Soc. 31 mars 2015, FS-P+B, n° 13-24.410

Un salarié qui subtilise et s’approprie des documents de l’entreprise est susceptible d’être condamné du chef de vol ou d’abus de confiance, selon que l’employeur les lui a remis ou non afin de remplir les fonctions qui lui ont été dévolues par son contrat de travail. Cette règle reçoit exception dans un cas que la Cour de cassation s’est efforcée de décrire : successivement et parallèlement, les chambres sociale et criminelle ont entendu permettre au salarié de prendre possession de ces documents et de les produire en justice s’ils s’avéraient strictement nécessaires à l’exercice des droits de sa défense dans le litige prud’homal l’opposant à son employeur.

Par le présent arrêt, la chambre sociale apporte des précisions quant à la mise en œuvre du fait justificatif constitué par l’exercice des droits de la défense dans le cadre d’une instance prud’homale. Au visa des articles L. 1222-1 du code du travail et 1315 du code civil, elle décide qu’il revient au juge de rechercher si le salarié établit que les documents de l’entreprise qu’il s’est appropriés sont strictement nécessaires à l’exercice des droits de sa défense, en l’occurrence à l’occasion de son licenciement.

Outre une confirmation de la jurisprudence ci-dessus exposée, c’est la première fois que la Cour se prononce expressément sur la charge de la preuve du caractère nécessaire des documents quant à l’exercice des droits de la défense du salarié. Cette charge et le risque qui en découle pèsent exclusivement sur ce dernier. Mais plus qu’une nouveauté, c’est probablement un changement d’orientation qui est implicitement à l’œuvre. Jusqu’à présent, les chambres sociale et criminelle avaient fait montre d’une certaine indulgence, voire de bienveillance, à l’égard du salarié qui s’est risqué à prendre des documents de l’entreprise. La plupart du temps, en effet, il était seulement renvoyé à l’office du juge à qui il était reproché de ne pas rechercher si les documents en cause n’étaient pas strictement nécessaires à l’exercice du droit de la défense du salarié dans le litige prud’homal. Et, s’il était fait référence à de quelconques éléments de preuve, soit le salarié parvenait à démontrer que les documents permettaient de soutenir ses prétentions devant le juge prud’homal et, partant, qu’ils étaient nécessaires à l’exercice des droits de sa défense, soit les juges se réfugiaient derrière la parole du salarié dont l’employeur avait refusé de produire les documents litigieux, soit encore ils déduisaient de la circonstance que le salarié avait emporté des documents excédant pour partie ses besoins dans la procédure prud’homale que la nécessité d’assurer l’exercice de ses droits n’était pas caractérisée.
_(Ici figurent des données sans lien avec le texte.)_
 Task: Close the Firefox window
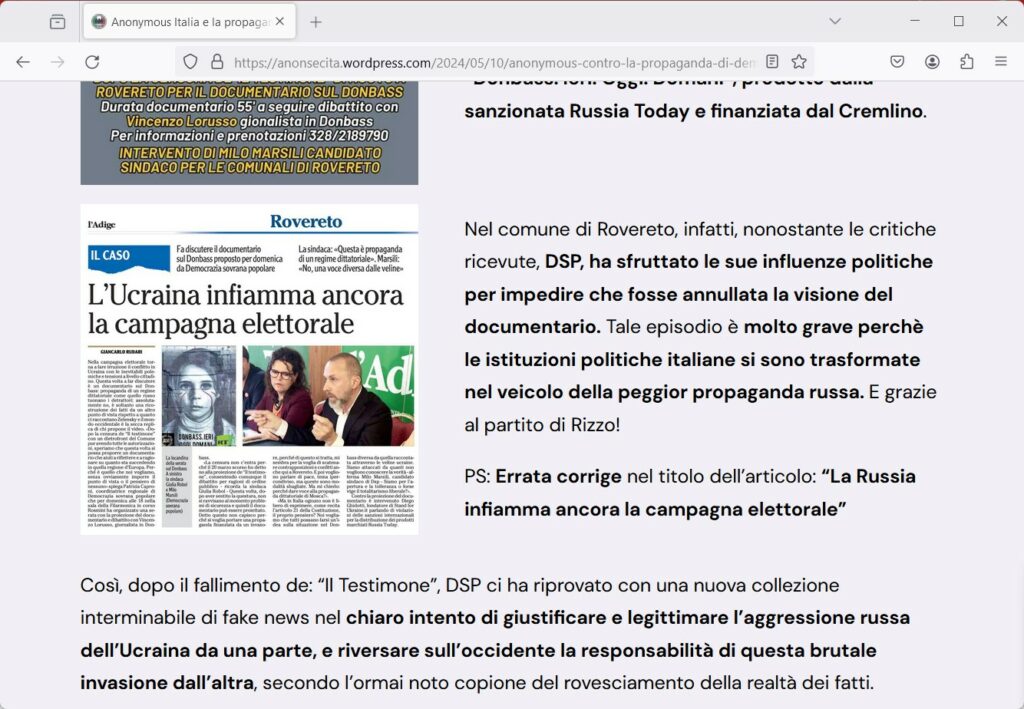pos(1001,21)
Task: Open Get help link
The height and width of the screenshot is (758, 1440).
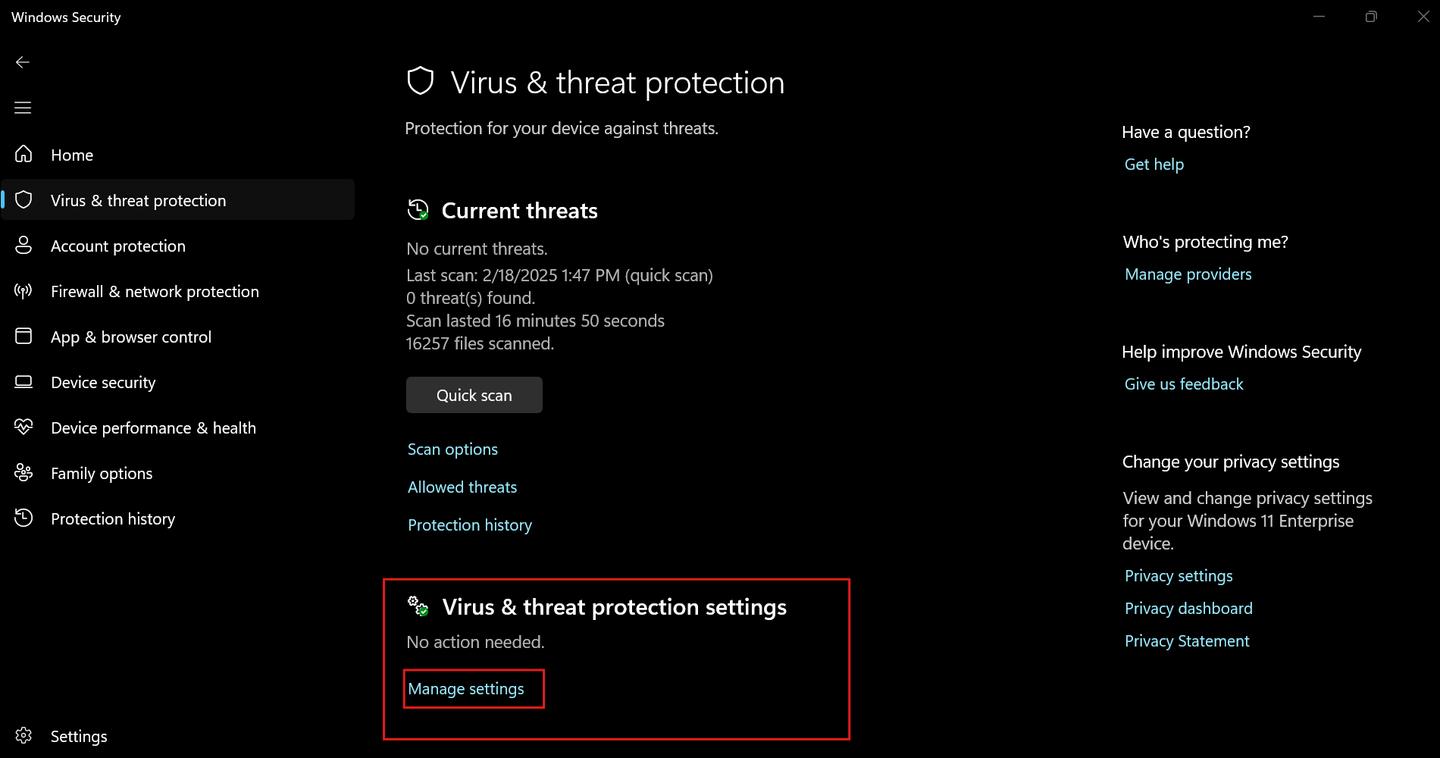Action: click(x=1154, y=164)
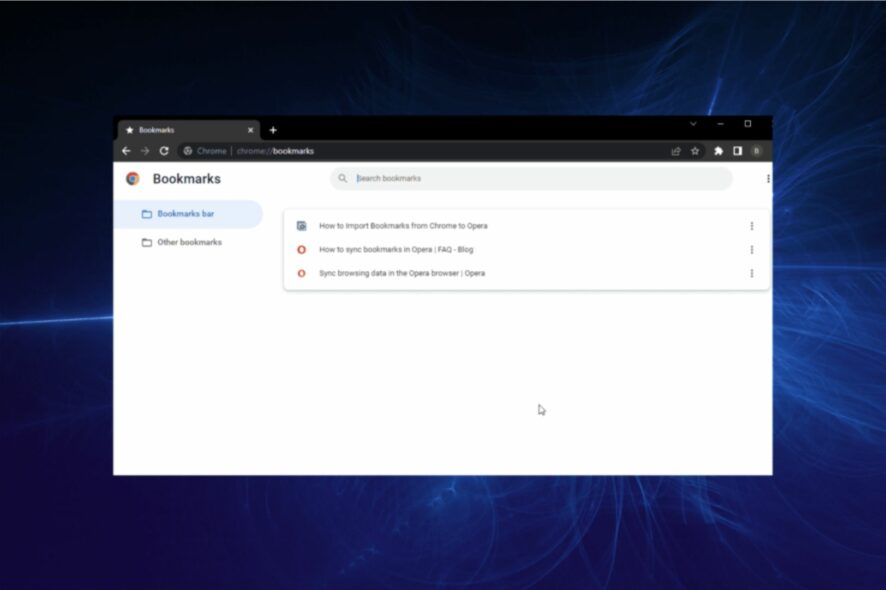Open more actions for sync bookmarks FAQ entry
This screenshot has height=590, width=886.
(752, 250)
Dorénavant, l’office du juge est allégé, même s’il sera toujours chargé de vérifier que la nécessité est caractérisée, et l’employeur n’a pas à démontrer que les données recueillies par le salarié font encourir à l’entreprise un risque, notamment commercial. Si l’employeur reproche, à l’occasion d’une instance prud’homale, l’appropriation faite par le salarié des documents de l’entreprise, ce dernier doit ipso facto justifier d’un lien étroit entre le document soustrait par lui et le litige qu’il a avec l’employeur. Dans le cas contraire, les éléments de preuve issus de ces documents devront être déclarés irrecevables et le salarié pourrait être enjoint de les restituer ou de procéder à leur destruction et, en cas de refus, de réparer le dommage subi par l’employeur.